Sebelum pemutaran film ia lebih dulu mengingatkan bahwa ada adegan yang sedikit horror karena berkaitan dengan kematian. Jadi anak kecil perlu didampingi dan dijelaskan lebih dulu soal potongan video pemakaman. Mikipun memulai dengan suara isak tangis. Tangisannya membelah keheningan rasa penasaran penonton yang lebih dulu disajikan trailer dokumenter Warekma. Tangisan ini dibarengi dengan komat kamit bahasa daerah.
Kepada Cenderawasih Pos usai kegiatan ia mengaku tidak sepenuhnya sadar apa saja yang diomongkan. Ia seperti dikendalikan sesuatu yang tak kasat mata.
“Saat itu saya juga tidak tahu apa yang saya sampaikan, seperti ada yang menuntun saya untuk berbicara seperti itu,” aku Miki. Ketika itu ia sempat menangis.
“Saya menangisi kepergian kakak kandung saya yang meninggal Oktober 2024 lalu. Ada kesedihan yang mendalam saat kematiannya hingga jelang penguburannya,” ceritanya.

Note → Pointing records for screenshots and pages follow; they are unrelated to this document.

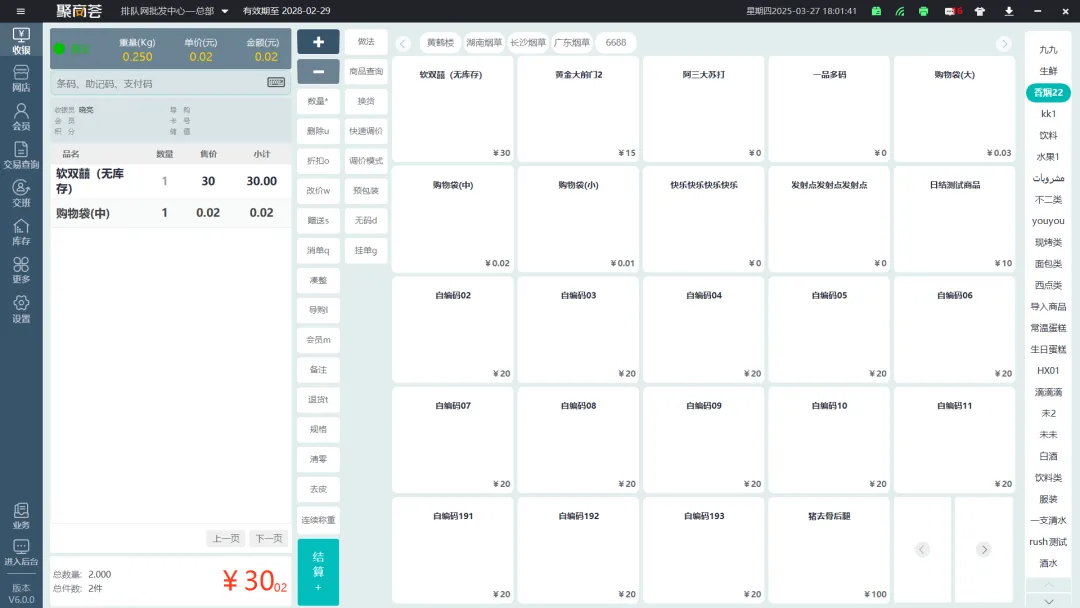The image size is (1080, 608).
Task: Open the 网店 online store sidebar icon
Action: click(x=20, y=78)
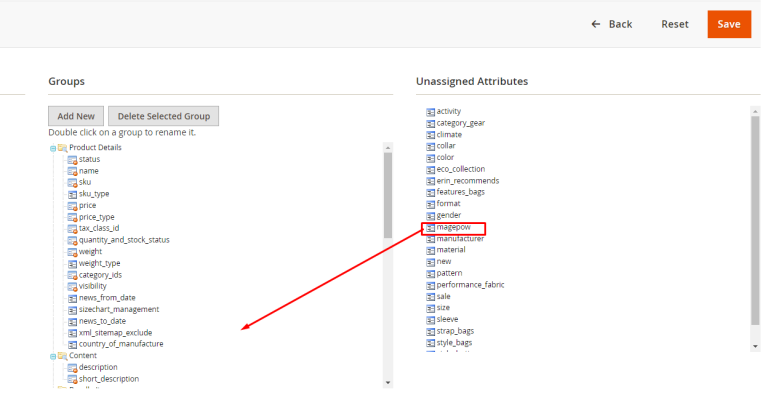Click the Product Details folder icon

point(62,148)
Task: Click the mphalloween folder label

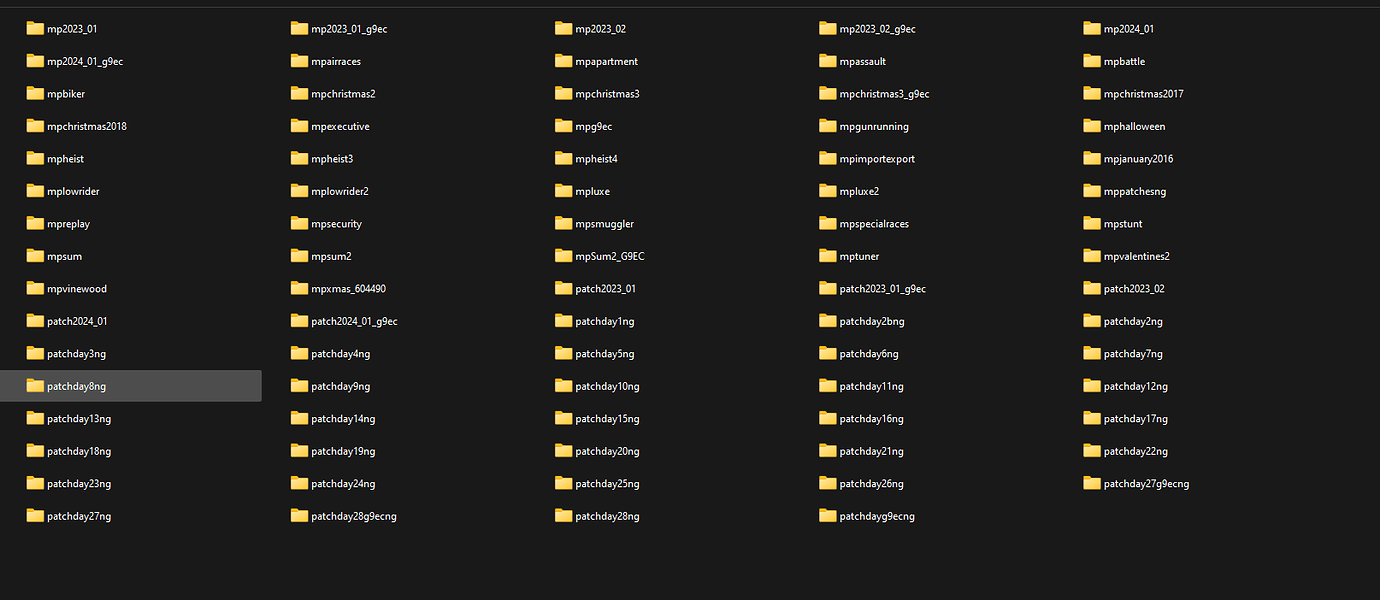Action: point(1135,126)
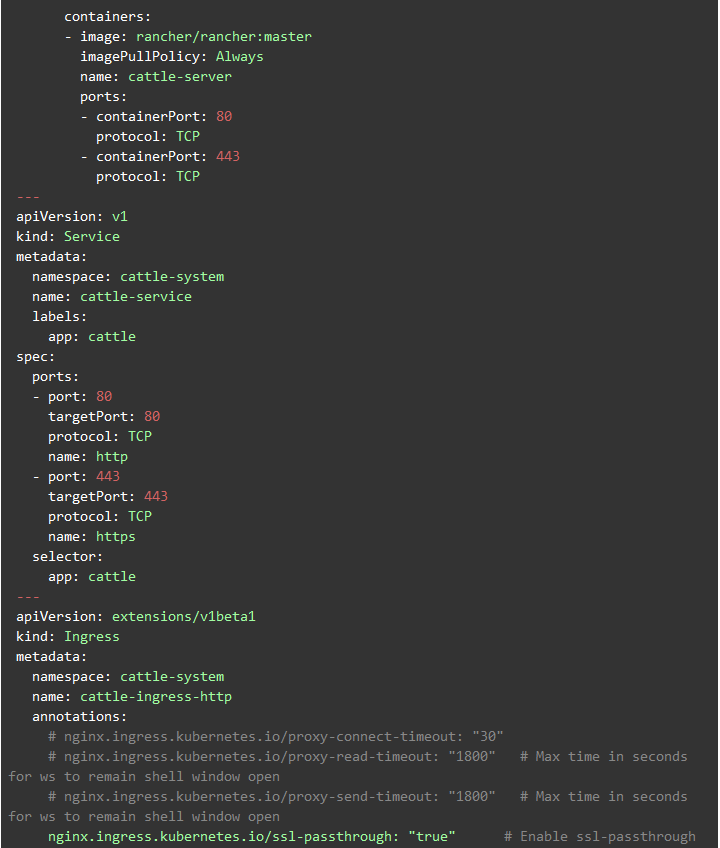Click the https port name value
This screenshot has width=720, height=848.
[116, 536]
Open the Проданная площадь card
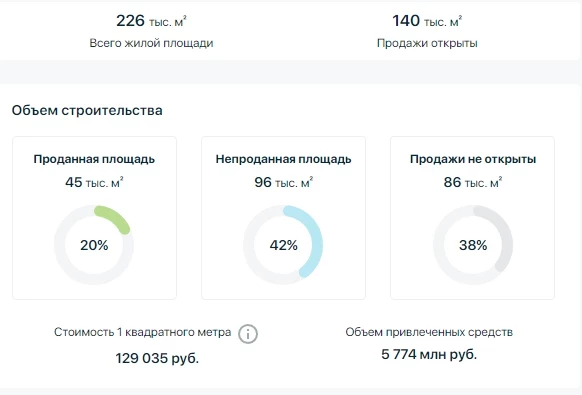Screen dimensions: 582x395 pos(94,218)
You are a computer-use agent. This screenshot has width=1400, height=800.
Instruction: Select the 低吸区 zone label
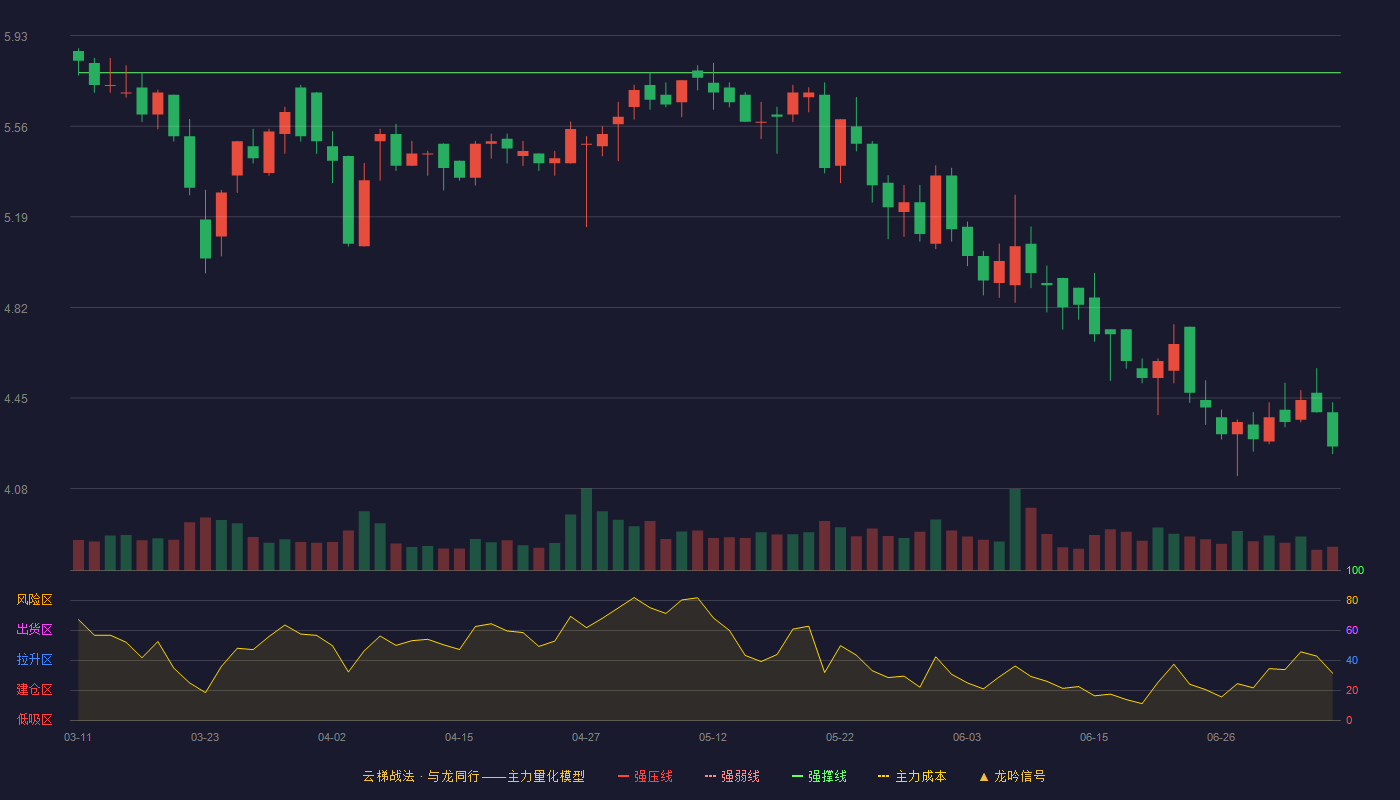(34, 720)
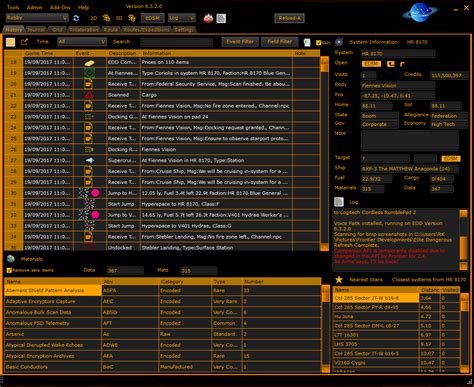Click the Reload-A button
Screen dimensions: 474x387
point(289,18)
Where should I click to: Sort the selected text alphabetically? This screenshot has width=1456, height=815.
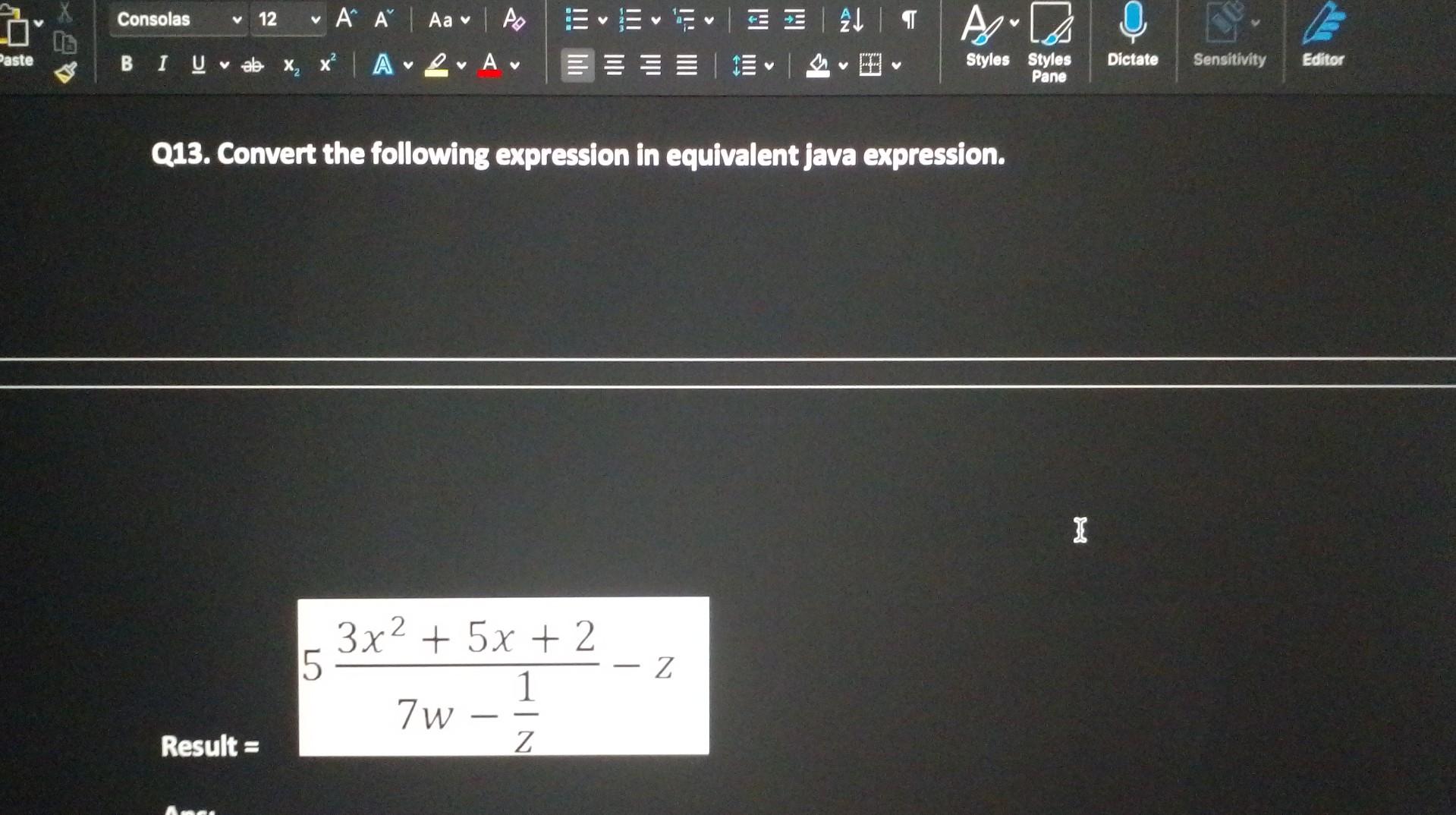(851, 21)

Dikatakan kesedihan itu menjadi akumulasi karena pertama saat meninggal, Miki sedang mengikuti kegiatan di luar Papua sehingga ia hanya memonitor lewat telepon. Sempat terdengar cerita tak menyenangkan dimana Miki mengulas bahwa sang kakak berdomisili di Merauke dan ketika itu sakit dan akhirnya meninggal. Ia ingin sekali pulang untuk mengurus jenazah namun ketika itu uang yang dimiliki tak cukup, kurang Rp 6 juta untuk biasa tiket pesawat.